A year before that, we were still reeling from Sloan’s prognosis, still clinging to the hopeful spin Hackensack put on Sloan’s prognosis, and desperate to figure out a plan. We were determined to make sure that plan involved Duke, the best brain tumor center in the country, the institution that was blazing a path toward the cure.
Days earlier, we’d called the main line at Duke and a voicemail picked up. The recording said something along the lines of: your call is important to us; we will call everyone back, but since the 60 Minutes special, we’ve been overwhelmed with phone calls and we can’t guarantee when that callback will occur.
I said just a few days ago that I would never use the word lucky when it comes to what happened to Matt. But, in writing the story of today, I realize that I may have to add an asterisk to that sentence.

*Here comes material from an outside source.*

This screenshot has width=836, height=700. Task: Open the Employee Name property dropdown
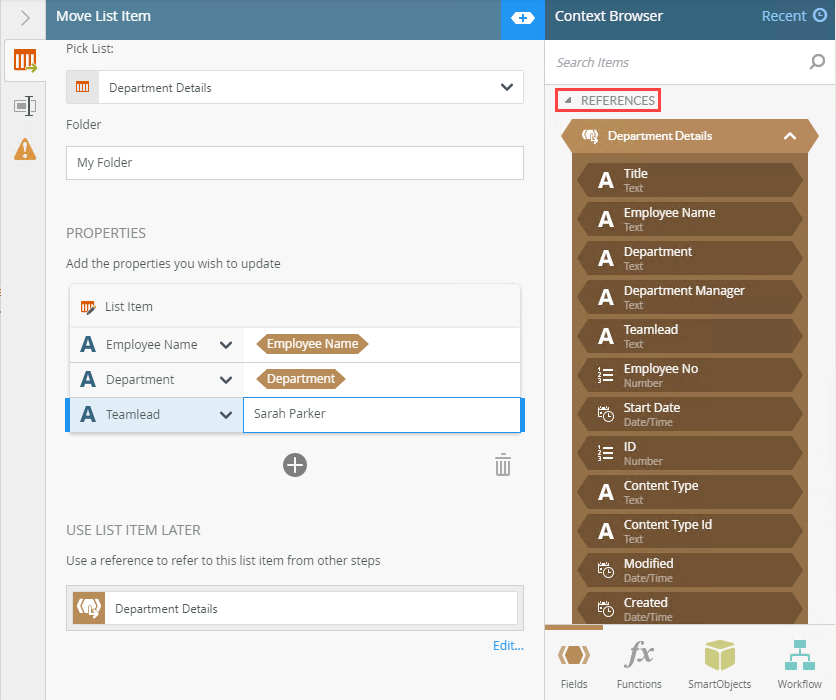(x=225, y=345)
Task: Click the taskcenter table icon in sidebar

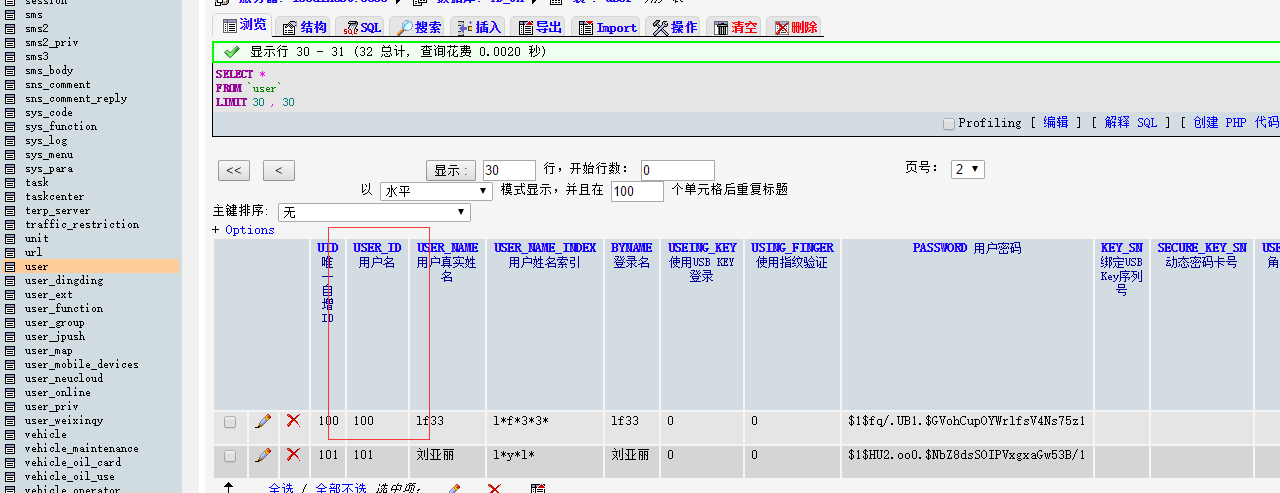Action: (11, 197)
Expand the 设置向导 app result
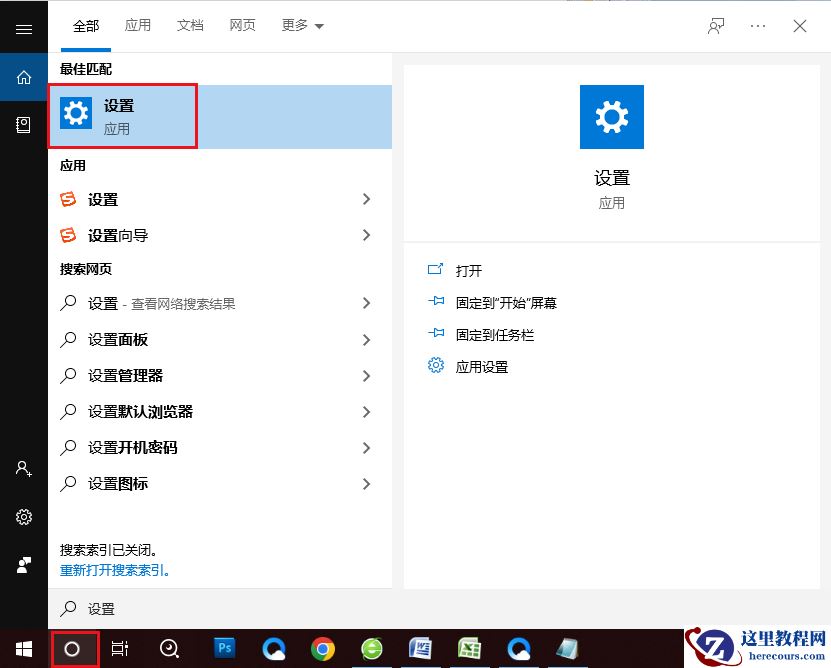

Because while we weren’t lucky when it came to what happened medically, we were incredibly, enormously lucky with the friends and family who stepped in to fight alongside us, who called on their friends and family to get our name in front of the care coordinator. And thanks to that extended network, the care coordinator returned my call just hours after I left a voicemail. She told me to send Matt’s medical records and MRI and I did.
My clearest memory of June 22, 2016 comes after the kids had gone to bed. I remember the blue-black color of the sky and the annoying swarm of mosquitoes attacking our arms and legs. I remember sitting outside with Matt, talking about something I can no longer remember (although cancer and treatment plans would top my list of guesses), and freezing mid-sentence when my phone started buzzing. A blocked number. I answered and the voice on the other end of the line belonged to a doctor at Duke, the most well-known doctor at Duke.
This well-known doctor, whose bedside manner is as notorious as his brilliance is respected, told us he’d received and reviewed Matt’s medical records and MRI. But the MRI was too blurry for him to accurately see anything and we’d need to get another one to send to him. Then he hung up. The call lasted maybe two minutes. I think we managed to whisper a shell-shocked thank you before the line disconnected.
At this point, we weren’t sure how Duke would fit into the treatment picture. We knew only we needed them on our team. So, if Duke wanted a MRI, Duke was getting a MRI. (If only it was that easy.)
Looking back, I know we found valid reasons to choose Duke long before that first brusque conversation. But knowing how the story will unfold, all the ways it often felt like Duke abandoned us, I can’t help but be unsure as to which light to view this memory, this initial contact. Good memory or bad?
Before Matt was diagnosed, the words brain cancer and Glioblastoma weren’t anywhere near my radar. I did not know Duke was one of the most (the most?) respected brain tumor centers in the country. And as I was writing this post, I was trying to remember how Duke entered the conversation, who told us that Duke was the place to go for treatment. I keep trying to think of the moment Matt and I pinned our hopes on Duke, rather than any of the other top ranked brain tumor institutions. I’m not sure we did much research on the others at this early stage. I think we watched the 60 Minutes feature, traded articles featuring miracle stories of patients who were treated at Duke and thriving, and internalized Duke’s motto: At Duke, there is hope.
That’s all we wanted. Hope. Because we couldn’t fight a disease if we didn’t believe we would win.
Which means, even with all the benefit of hindsight, I’m choosing to remember how excited we were to have received a call from this well-respected doctor. How we laughed off his brusqueness. How we felt halfway down the road to a miracle. Good memory.